Action item: In the entries that follow, identify the line containing "WHERE TO BUY (576, 47)" and return it together with all later lines, exactly as they appear.

------------------------------------

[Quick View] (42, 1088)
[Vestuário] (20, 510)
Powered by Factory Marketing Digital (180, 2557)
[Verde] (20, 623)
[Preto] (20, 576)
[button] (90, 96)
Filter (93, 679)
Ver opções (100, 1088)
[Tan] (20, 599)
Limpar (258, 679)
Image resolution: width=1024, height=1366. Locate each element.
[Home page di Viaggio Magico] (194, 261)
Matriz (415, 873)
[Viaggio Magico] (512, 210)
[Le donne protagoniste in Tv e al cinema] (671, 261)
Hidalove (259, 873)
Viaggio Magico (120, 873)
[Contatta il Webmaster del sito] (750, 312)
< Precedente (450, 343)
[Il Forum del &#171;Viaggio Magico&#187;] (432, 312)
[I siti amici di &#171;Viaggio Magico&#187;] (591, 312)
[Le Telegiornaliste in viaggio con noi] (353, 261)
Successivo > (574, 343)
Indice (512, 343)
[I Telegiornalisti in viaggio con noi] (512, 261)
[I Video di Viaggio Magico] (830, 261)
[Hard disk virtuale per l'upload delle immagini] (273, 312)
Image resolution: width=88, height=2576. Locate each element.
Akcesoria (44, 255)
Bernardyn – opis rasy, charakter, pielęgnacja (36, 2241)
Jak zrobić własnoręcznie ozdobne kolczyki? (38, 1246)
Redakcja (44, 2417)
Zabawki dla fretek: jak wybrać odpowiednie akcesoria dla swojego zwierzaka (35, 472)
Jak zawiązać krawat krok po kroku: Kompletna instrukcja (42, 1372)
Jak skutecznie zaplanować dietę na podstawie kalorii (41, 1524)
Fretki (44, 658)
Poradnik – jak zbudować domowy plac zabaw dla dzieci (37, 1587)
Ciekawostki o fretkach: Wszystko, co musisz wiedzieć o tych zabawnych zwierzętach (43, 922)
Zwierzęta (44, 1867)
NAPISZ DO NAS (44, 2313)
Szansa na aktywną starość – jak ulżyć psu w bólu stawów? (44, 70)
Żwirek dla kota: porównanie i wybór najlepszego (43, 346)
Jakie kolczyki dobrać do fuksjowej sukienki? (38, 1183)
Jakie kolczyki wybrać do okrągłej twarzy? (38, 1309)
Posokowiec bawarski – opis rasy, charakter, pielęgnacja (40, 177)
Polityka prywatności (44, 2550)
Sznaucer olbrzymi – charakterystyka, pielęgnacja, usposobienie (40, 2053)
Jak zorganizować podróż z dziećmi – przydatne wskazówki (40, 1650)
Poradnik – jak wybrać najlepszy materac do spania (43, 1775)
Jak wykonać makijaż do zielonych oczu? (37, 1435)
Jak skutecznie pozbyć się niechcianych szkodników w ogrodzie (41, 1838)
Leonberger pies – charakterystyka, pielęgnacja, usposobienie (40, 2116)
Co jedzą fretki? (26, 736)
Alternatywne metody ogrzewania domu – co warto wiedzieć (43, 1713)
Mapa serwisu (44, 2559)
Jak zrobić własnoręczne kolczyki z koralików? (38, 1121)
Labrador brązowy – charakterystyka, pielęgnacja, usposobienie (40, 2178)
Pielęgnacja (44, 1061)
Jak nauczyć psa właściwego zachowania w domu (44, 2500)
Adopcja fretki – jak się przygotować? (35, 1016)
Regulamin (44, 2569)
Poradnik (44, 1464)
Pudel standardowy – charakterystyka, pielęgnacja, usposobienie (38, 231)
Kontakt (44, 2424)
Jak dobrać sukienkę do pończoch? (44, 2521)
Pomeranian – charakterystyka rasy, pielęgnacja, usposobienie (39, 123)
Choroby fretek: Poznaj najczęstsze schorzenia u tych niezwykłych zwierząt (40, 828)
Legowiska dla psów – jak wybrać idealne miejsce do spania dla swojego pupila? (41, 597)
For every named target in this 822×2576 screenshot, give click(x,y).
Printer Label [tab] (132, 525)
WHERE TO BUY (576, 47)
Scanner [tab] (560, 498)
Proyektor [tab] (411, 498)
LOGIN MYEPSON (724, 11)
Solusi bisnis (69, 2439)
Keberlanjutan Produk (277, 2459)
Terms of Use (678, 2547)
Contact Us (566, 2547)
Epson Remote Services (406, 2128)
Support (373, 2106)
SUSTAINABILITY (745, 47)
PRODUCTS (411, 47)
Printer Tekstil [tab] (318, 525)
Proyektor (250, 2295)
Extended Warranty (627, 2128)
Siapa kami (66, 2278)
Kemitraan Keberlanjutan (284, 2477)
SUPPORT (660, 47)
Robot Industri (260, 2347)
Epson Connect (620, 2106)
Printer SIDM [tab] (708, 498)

------------------------------------

Answer to this problem:
WHERE TO BUY (576, 47)
Scanner [tab] (560, 498)
Proyektor [tab] (411, 498)
LOGIN MYEPSON (724, 11)
Solusi bisnis (69, 2439)
Keberlanjutan Produk (277, 2459)
Terms of Use (678, 2547)
Contact Us (566, 2547)
Epson Remote Services (406, 2128)
Support (373, 2106)
SUSTAINABILITY (745, 47)
PRODUCTS (411, 47)
Printer Tekstil [tab] (318, 525)
Proyektor (250, 2295)
Extended Warranty (627, 2128)
Siapa kami (66, 2278)
Kemitraan Keberlanjutan (284, 2477)
SUPPORT (660, 47)
Robot Industri (260, 2347)
Epson Connect (620, 2106)
Printer SIDM [tab] (708, 498)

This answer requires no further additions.